Marchands de lunettes

medium_yusuf1.jpgEn Inde certains produits sont pour nous, occidentaux pourvus de salaires, de comptes en banque et de cartes de crédit, très bon marché. C’est le cas des lunettes.
Dans ce quartier de Trichy les boutiques des opticiens sont presque toutes judicieusement concentrées dans une même rue : celle de la Joseph Eye Hospital.
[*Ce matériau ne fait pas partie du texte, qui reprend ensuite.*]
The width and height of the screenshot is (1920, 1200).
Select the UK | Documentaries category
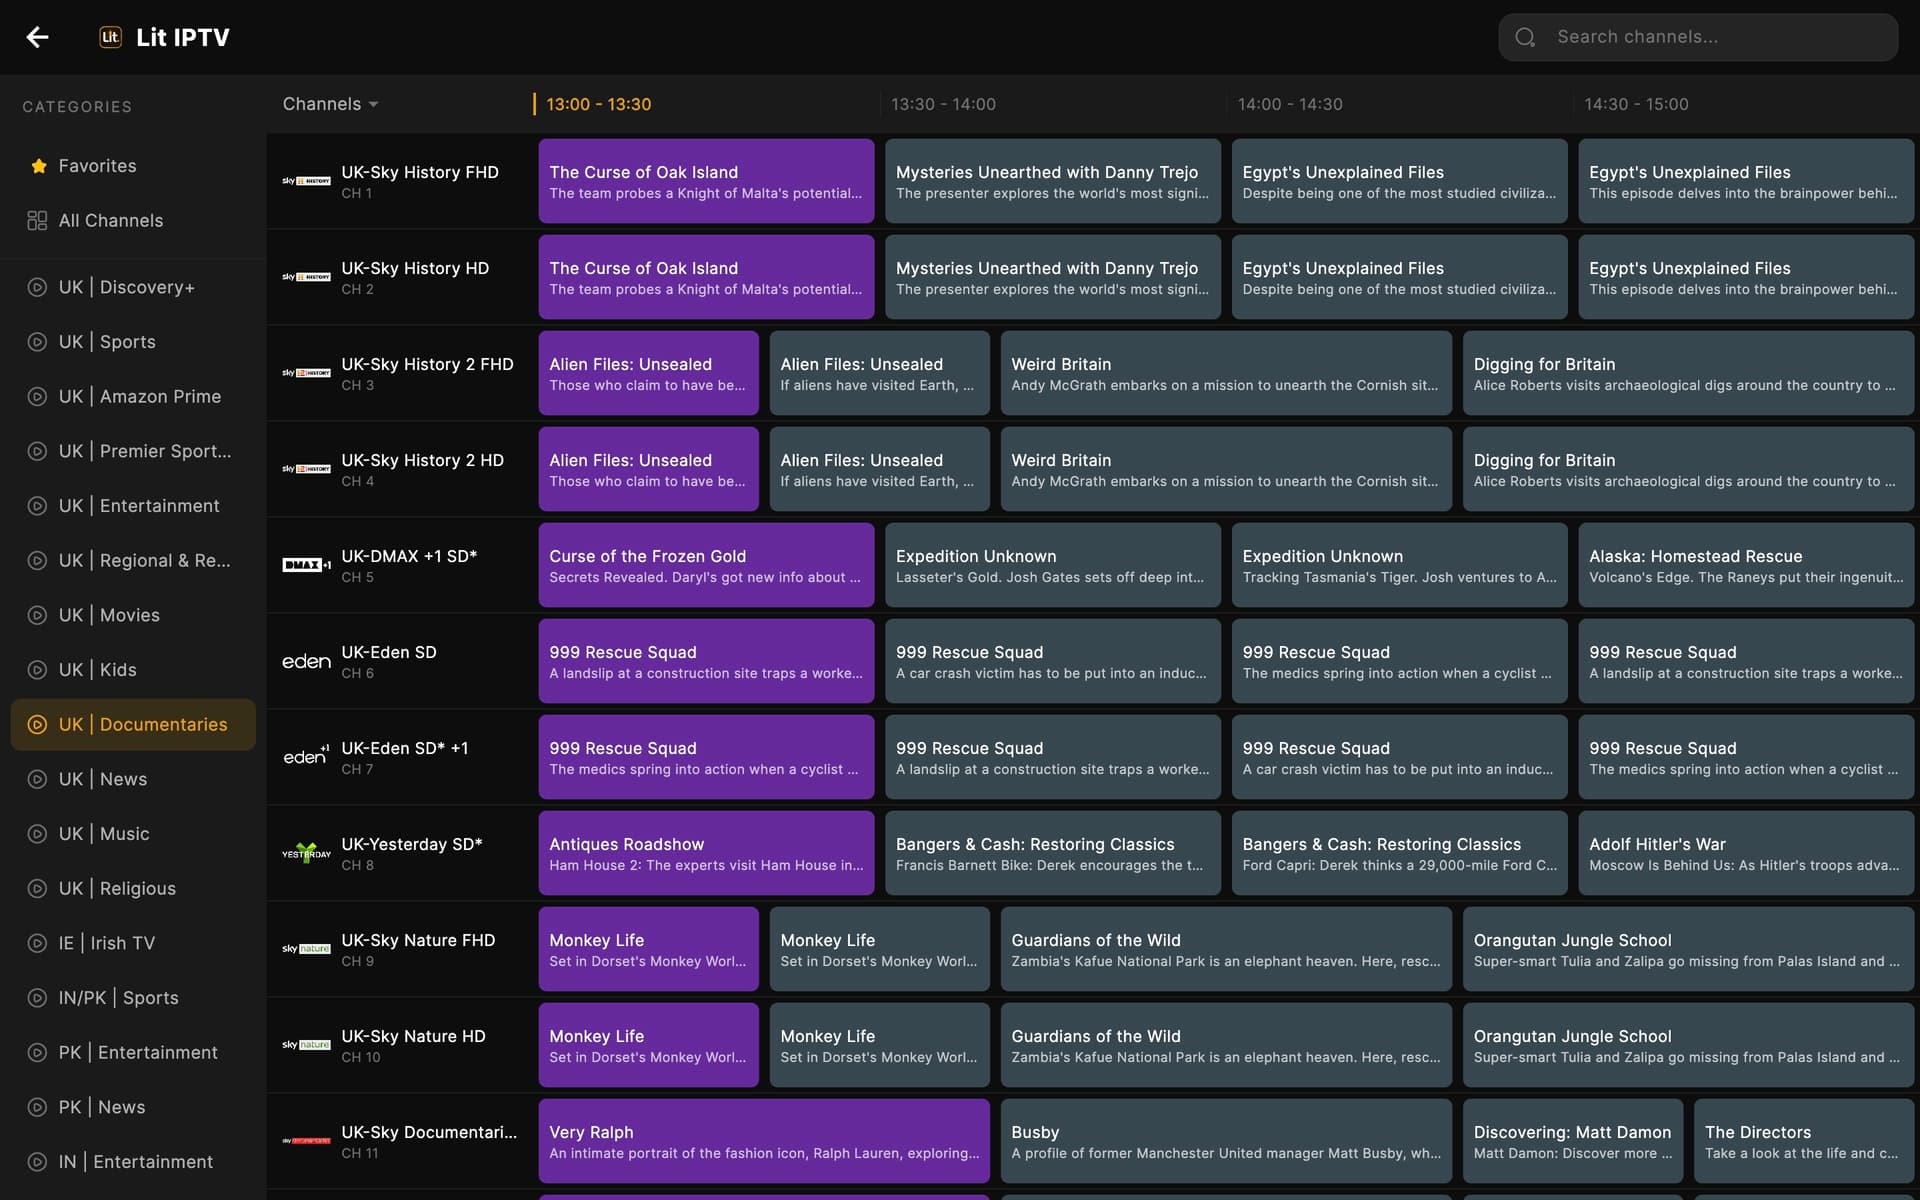tap(133, 724)
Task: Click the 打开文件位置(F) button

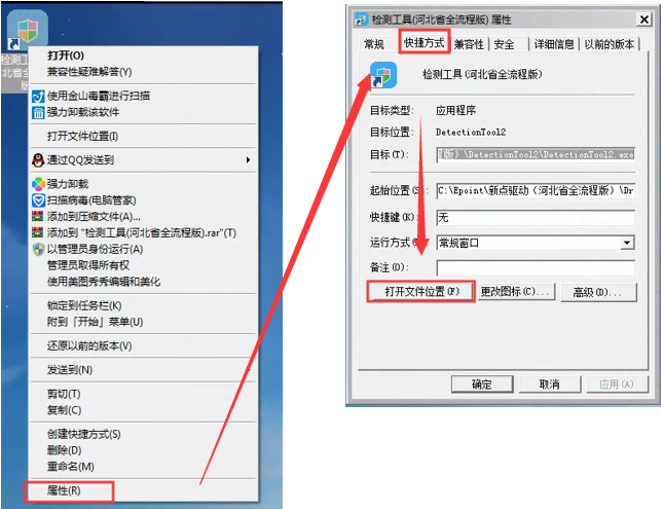Action: [x=422, y=291]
La concurrence est forte et quand l’ autorickshow nous dépose dans la rue, les vendeurs des magasins nous interpellent. Un à droite, un à gauche, un au milieu, nous choisissons celui de gauche.
Comme dans tout magasin indien qui se respecte le personnel est nombreux. Le patron, un homme d’une cinquantaine d’années, trône derrière son comptoir. Notre arrivée provoque en certain remue-ménage et un petit garçon d’une douzaine d’années – mais que fait donc cet enfant en ces lieux ?- se précipite dans la boutique voisine. Il en revient en compagnie d’un jeune homme avenant, et élégant, qui prend immédiatement la direction des opérations.
Informé de notre requête, des lunettes de vue que notre âge, le traitre, nous contraint désormais à porter, il nous propose de tester sur le champ notre acuité visuelle à l’aide d’un système informatisé dont il nous vante les multiples qualités dans un anglais survolté et à la limite du compréhensible. Tout en parlant, il va, vient et revient à toute vitesse dans le magasin. A la moustache près, que contrairement à 98% des Tamils, il ne porte pas, c’est Zébulon. medium_yusuf2.jpg
Me voilà cinq minutes plus tard juchée sur la chaise d’observation, des lunettes en fer d’oculiste sur le nez, priée par Zébulon de déterminer si je vois mieux « Like this » ou « Like this ».
Après dix minutes et cinquante changements de verre successifs, nous finissons par trouver un accord : il accepte de me faire des lunettes identiques à celles que j’ai déjà. Je le sens un poil déçu, d’autant que l’opération répétée prestement avec Fabio aboutit au même résultat.
Après avoir choisi les montures nous décidons d’investir aussi dans la lunette de soleil.
Le petit garçon nous apporte des boissons et Zébulon déballe ses modèles.
Si lui s’est montré d’une rapidité exténuante dans la première partie de la séance d’achat, on ne peut pas en dire autant de nous dans la deuxième.
Et j’essaye et je tergiverse, et je n’arrive pas à me décider et Fabio non plus.
Entre temps j’apprends que Zébulon s’appelle Mohamed, qu’il a vingt-cinq ans, une femme et un enfant, que le patron du magasin est son père et que lui possède celui d’à côté.
medium_yusuf3.jpgLe petit garçon apporte à nouveau des boissons fraîches et j’en profite pour demander, lourdement j’en conviens, mais il est des causes où l’intransigeance s’impose, si par hasard il travaille dans la boutique.
« Nooon ! répond Mohamed Zébulon, l’air quasi indigné, c’est le fils d’un ami ! »
Vu qu’à cette heure ci il devrait être à l’école, j’ai de sérieux doutes sur la validité de la réponse, mais que faire ? Malheureusement claquer la porte du magasin ne résoudra pas la situation.
Je me console en pensant à notre projet Namaste qui consiste à créer avec quelques amis notre propre House Family. Les enfants que l’on nous confiera ne connaîtront pas ce sort là.
Nous fixons enfin notre choix et passons à la caisse.
Mohamed Zébulon, la main sur le cœur, nous promet de nous apporter les lunettes de vue à notre hôtel, ce soir, à vingt heures tapantes.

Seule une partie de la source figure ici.